La sezione tributaria ha di fatto dichiarato inammissibile il ricorso di una società non ammessa dall'amministrazione finanziaria al condono in quanto il suo ex amministratore era stato rinviato a giudizio per reati fiscali.

Purtroppo le motivazioni aggiungo pochissimo alle valutazioni fatte dalla Ctr. Di certo c'è che gli Ermellini le hanno condiviso. In appello era stato infatti affermato che esiste una vera e propria «immedesimazione» fra amministratore e società, almeno interpretando la norma contenuta nell'articolo 15 della legge 289 del 2002.

Secondo questa disposizione, infatti, è inammissibile la definizione agevolata per i soggetti nei confronti dei quali sia stata esercitata l'azione penale per i reati previsti dal dlgs 74 del 2000, «di cui il contribuente ha avuto formale conoscenza entro la data di perfezionamento della definizione».

Sono state molte negli ultimi tempi le decisioni di Piazza Cavour che hanno tracciato i confini fra giudizio penale per evasione fiscale e processo tributario, in sede civile.

Con la sentenza n. 3564 depositata l'anno scorso a maggio la Suprema corte di cassazione ha sancito che l'assoluzione del contribuente dalle accuse non rende nullo l'accertamento fiscale. In quelle interessanti motivazioni, rafforzate se vogliamo dalla sentenza depositata ieri a Piazza Cavour, si legge infatti che «il giudice tributario non può limitarsi a rilevare l'esistenza di un provvedimento penale favorevole al contribuente, assumendone automaticamente gli effetti nel giudizio di sua competenza, ma, nell'esercizio dei propri autonomi poteri di valutazione della condotta delle parti e del materiale probatorio acquisito agli atti, deve, in ogni caso, verificare e spiegare congruamente in motivazione le ragioni per cui ritiene che gli elementi concreti accertati dal giudice penale abbiano rilevanza per la soluzione del caso sottoposto al suo esame». Infatti le recenti riforme legislative, caratterizzate specialmente dalla disposizione per cui l'efficacia della sentenza penale in altri giudizi subordinata alla circostanza che la legge civile non ponga limitazioni alla prova della posizione soggettiva controversa, nessuna automatica autorità di cosa giudicata possa più attribuirsi nel giudizio tributario (neppure) alla sentenza penale irrevocabile, di condanna o di assoluzione, emessa su reati fiscali.
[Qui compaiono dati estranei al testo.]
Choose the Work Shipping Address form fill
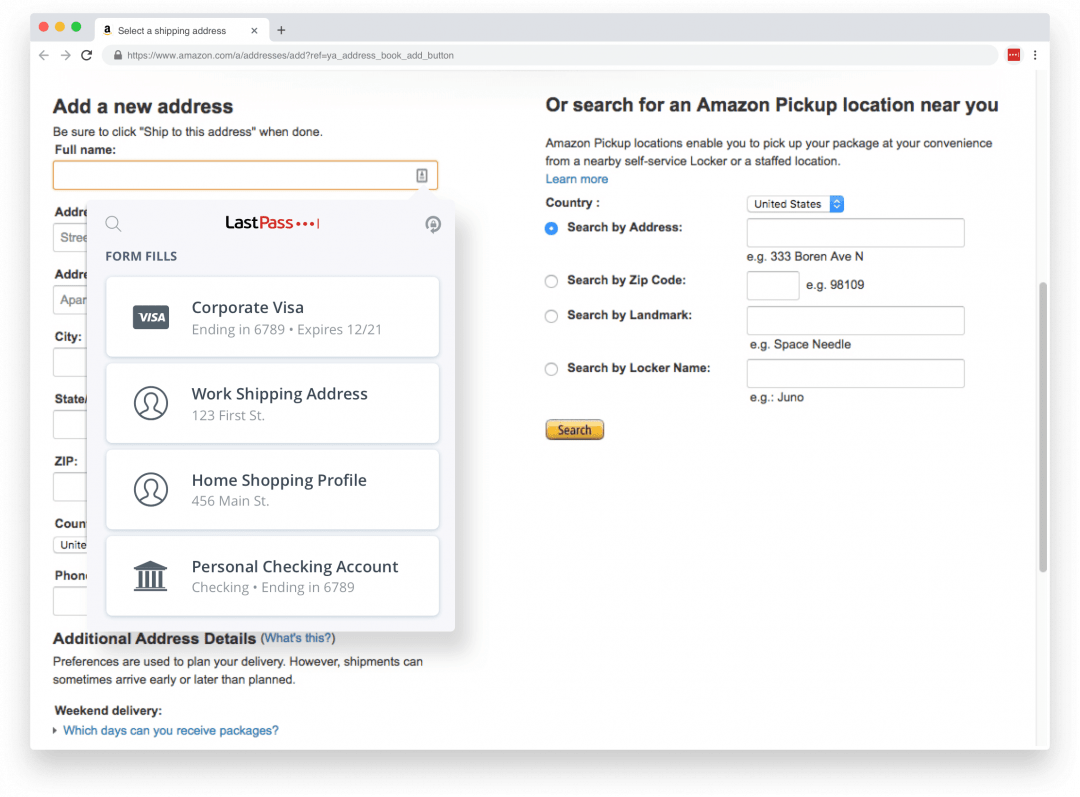 (x=272, y=403)
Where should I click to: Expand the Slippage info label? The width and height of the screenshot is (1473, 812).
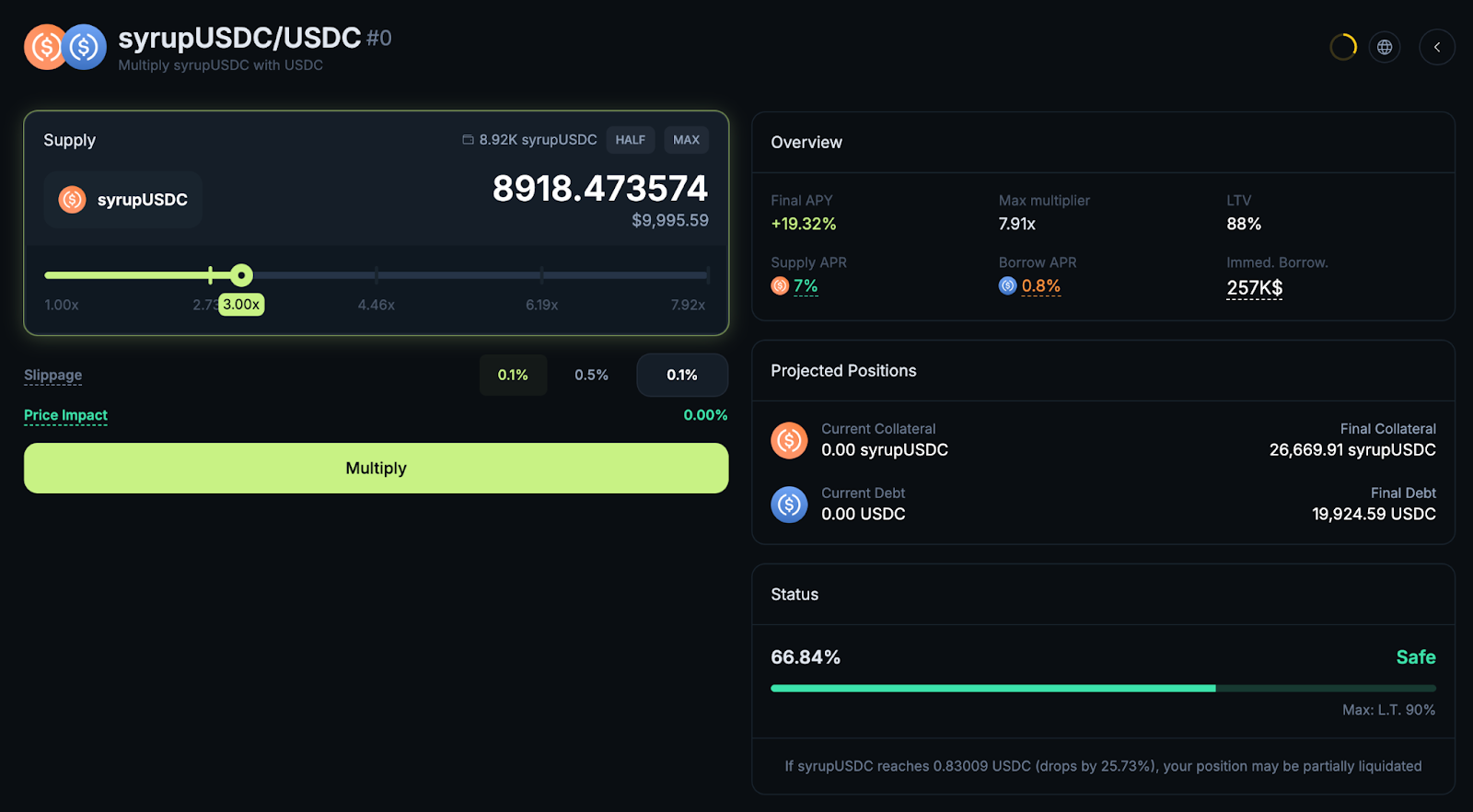click(52, 375)
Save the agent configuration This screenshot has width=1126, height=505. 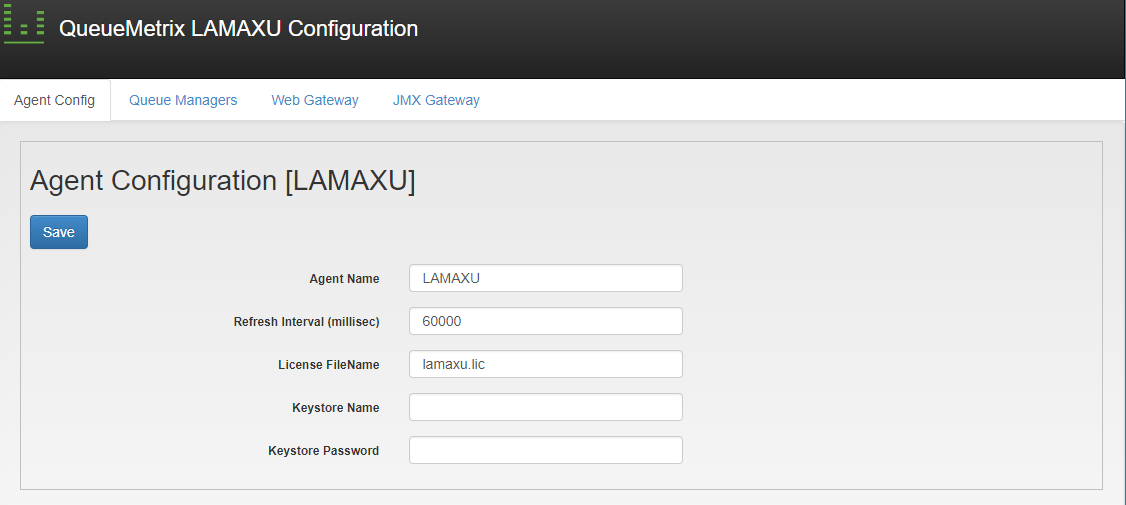[x=59, y=232]
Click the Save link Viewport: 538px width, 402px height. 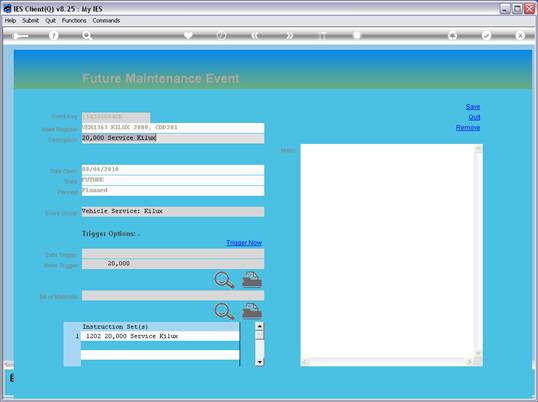click(x=473, y=107)
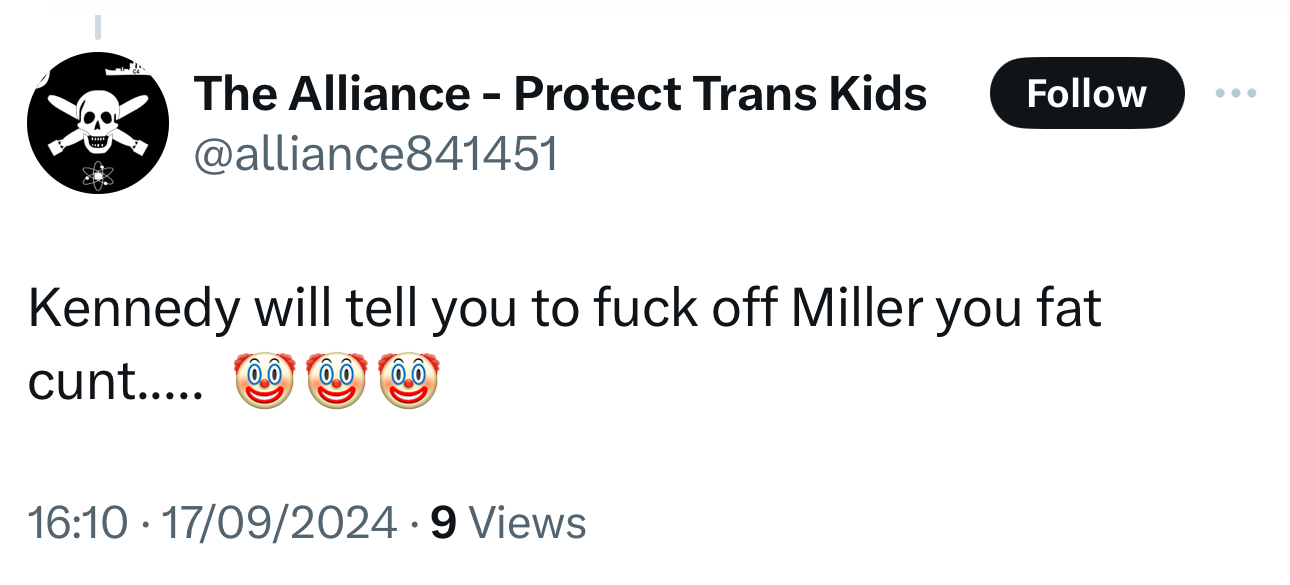Open the skull and crossbones profile avatar
The image size is (1290, 585).
98,123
Ciò anche se i fatti accertati in sede penale siano gli stessi per i quali l'amministrazione finanziaria ha promosso l'accertamento nei confronti del contribuente, dal momento che nel processo fiscale vigono i limiti in materia di prova posti dall'articolo 7, co. 4, del dlgs n. 546/1992, e trovano ingresso, con rilievo probatorio in materia di determinazione dell'Iva, anche presunzioni semplici (art. 54, dpr n. 633/1972), «di per sé inidonee a supportare una pronuncia penale di condanna». Insomma l'imputato assolto in sede penale, anche con piena formula (per non aver commesso il fatto o perché il fatto non sussiste), potrebbe tuttavia essere responsabile fiscalmente, qualora l'atto impositivo risulti fondato su validi indizi, insufficienti per un giudizio di responsabilità penale, ma adeguati, fino a prova contraria da parte dello stesso contribuente, a giustificare in tutto o in parte il debito con l'erario.